Ia di awali dengan perintah untuk rukuk dan sujud yang merupakan
gambaran gerakan shalat yang tampak dan jelas, dilanjutkan dengan
perintah untuk beribadah secara umum yang meliputi segala gerakan, amal
dan pikiran yang di tujukan hanya kepada Allah SWT sehingga segala
aktivitas manusia bisa beralih menjadi ibadah bila hati ditujukan hanya
kepada Allah SWT bahkan Kenikmatan-kenikmatan dari kelezatan hidup dunia
yang dirasakannya dapat bernilai ibadah yang di tulis sebagai pahala
amal baik .
Ayat
ini di tutup dengan perintah berbuat baik secara umum dalam hubungan
horizontal dengan manusia setelah perintah untuk membangun hubungan
vertikal dengan Allah SWT, dalam shalat dan ibadah lainnya. Oleh sebab
itu, perintah ibadah dimaksudkan agar umat Islam selalu terhubung
dengan Allah SWT sehingga kehidupan berdiri di atas fondasi yang kukuh
dan jalur yang dapat membawa kepada-Nya. Sedangkan perintah untuk
melakukan kebaikan, dapat membangkitkan kehidupan yang istiqamah dan
kehidupan masyarakat yang penuh dengan suasana kasih sayang.
Perintah
ini dipertegas kembali di akhir surah al-Hajj, bahwa umat Islam akan
mampu mempertahankan eksistensinya sebagai umat pilihan dan sebagai
saksi atas umat yang lain manakala mampu membina hubungan baik dengan
Allah SWT dan membina hubungan baik sesama manusia:
”Dia
(Allah) telah menamai kamu sekalian orang-orang muslim dari dahulu, dan
(begitu pula) dalam (AL-Qur’an) ini, supaya Rasul itu menjadi saksi
atas dirimu dan supaya kamu semua menjadi saksi atas segenap manusia,
maka dirikanlah sembahyang, tunaikanlah zakat dan berpeganglah kamu pada
tali Allah. Dia adalah pelindungmu, Dialah sebaik-baik pelindung dan
Sebaik-baik penolong.” (QS. al-Hajj:78)
Pada
ayat di atas, Allah SWT memberi perintah kepada orang beriman agar
mampu membangun kesalehan personal dan sosial secara bersamaan agar
senantiasa dalam kemenangan, rukuk dan sujud merupakan cermin tertinggi
dari pengabdian seseorang kepada Allah SWT, sedang ”berbuatlah kebaikan”

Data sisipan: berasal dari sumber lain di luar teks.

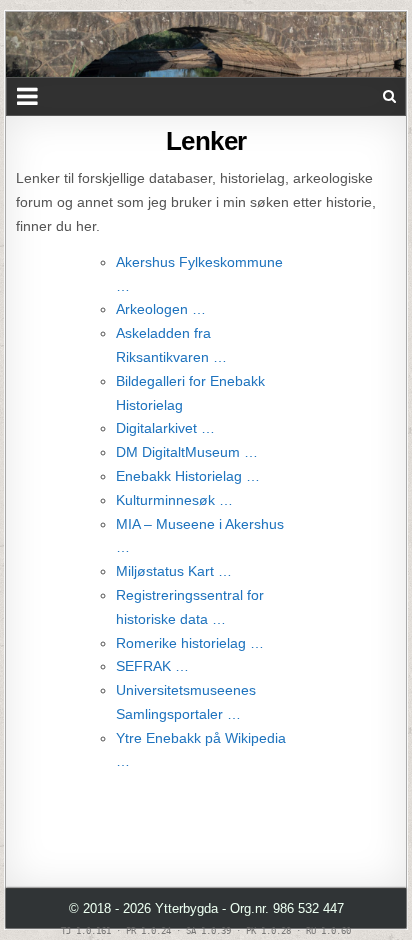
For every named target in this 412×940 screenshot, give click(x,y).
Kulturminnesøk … (174, 500)
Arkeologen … (161, 309)
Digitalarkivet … (165, 428)
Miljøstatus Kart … (174, 571)
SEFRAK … (152, 666)
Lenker (206, 141)
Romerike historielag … (190, 643)
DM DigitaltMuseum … (187, 452)
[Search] (389, 96)
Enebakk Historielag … (188, 476)
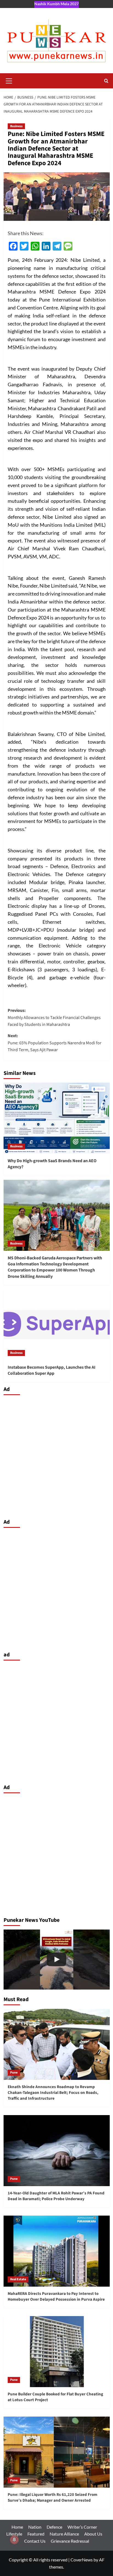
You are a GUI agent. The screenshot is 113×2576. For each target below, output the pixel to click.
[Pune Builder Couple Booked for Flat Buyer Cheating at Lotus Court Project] (57, 2351)
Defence (54, 2526)
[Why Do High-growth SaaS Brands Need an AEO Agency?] (57, 1118)
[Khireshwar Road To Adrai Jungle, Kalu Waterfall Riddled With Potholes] (57, 1960)
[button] (9, 80)
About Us (93, 2533)
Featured (35, 2533)
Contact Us (35, 2541)
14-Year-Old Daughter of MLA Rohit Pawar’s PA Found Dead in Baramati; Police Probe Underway (56, 2196)
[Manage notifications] (14, 2539)
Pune (14, 2072)
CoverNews (81, 2559)
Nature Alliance (64, 2533)
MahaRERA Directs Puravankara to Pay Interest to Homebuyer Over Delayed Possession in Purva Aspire (56, 2296)
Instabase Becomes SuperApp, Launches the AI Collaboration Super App (51, 1370)
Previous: (54, 1017)
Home (17, 2526)
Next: (54, 1043)
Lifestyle (14, 2533)
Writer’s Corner (82, 2526)
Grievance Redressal (70, 2541)
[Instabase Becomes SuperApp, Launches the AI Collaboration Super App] (57, 1324)
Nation (34, 2526)
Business (16, 126)
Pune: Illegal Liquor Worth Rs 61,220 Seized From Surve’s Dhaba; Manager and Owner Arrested (52, 2497)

merupakan indikasi kesalehan sosial.
Secara
redaksional dalam urutan perintah ayat di atas, ternyata Allah SWT
mendahulukan kesalehan personal dari kesalehan sosial. Ini berarti bahwa
untuk membangun kesalehan sosial, harus dimulai dengan kesalehan
personal. Atau kesalehan personal akan memberikan kekuatan untuk saleh
juga secara sosial. Bahkan seluruh perintah beribadah kepada Allah SWT
dimaksudkan agar lahir darinya kesalehan sosial, seperti shalat
misalnya, bagaimana ia bisa mencegah dari perbuatan keji dan munkar:
“Dan dirikanlah shalat. Sesungguhnya shalat itu mencegah dari (perbuatan-perbuatan) keji dan munkar.” (QS. Al Ankabut : 45)
Kisah
yang diabadikan oleh Rasulullah SAW dalam sebuah haditsnya bagaimana
seorang wanita yang saleh secara personal yang diwujudkan dengan ibadah
shalat, puasa dan ibadah mahdhah lainnya namun ternyata Rasulullah SAW
menyatakan bahwa ia dalam neraka. Karena ternyata kesalehan itu tidak
membawanya menuju kesalehan sosial, bahkan ia cenderung tidak mampu
menjaga lisannya dari tidak melukai hati orang lain.
Dalam
tataran tafsir Al-Qur’an dengan Al-Qur’an, terdapat beberapa hubungan
dan korelasi (munasabah) yang sangat erat antara kesalehan personal dan
sosial dengan nilai-nilai mulia dari ajaran Islam. Untuk menggapai
predikat ihsan misalnya, seseorang dituntut untuk mampu sholeh secara
individu dan sosial yang diwakili dengan shalat malam dan berinfak,
“Sesungguhnya
mereka sebelum itu di dunia adalah orang-orang yang berbuat kebaikan.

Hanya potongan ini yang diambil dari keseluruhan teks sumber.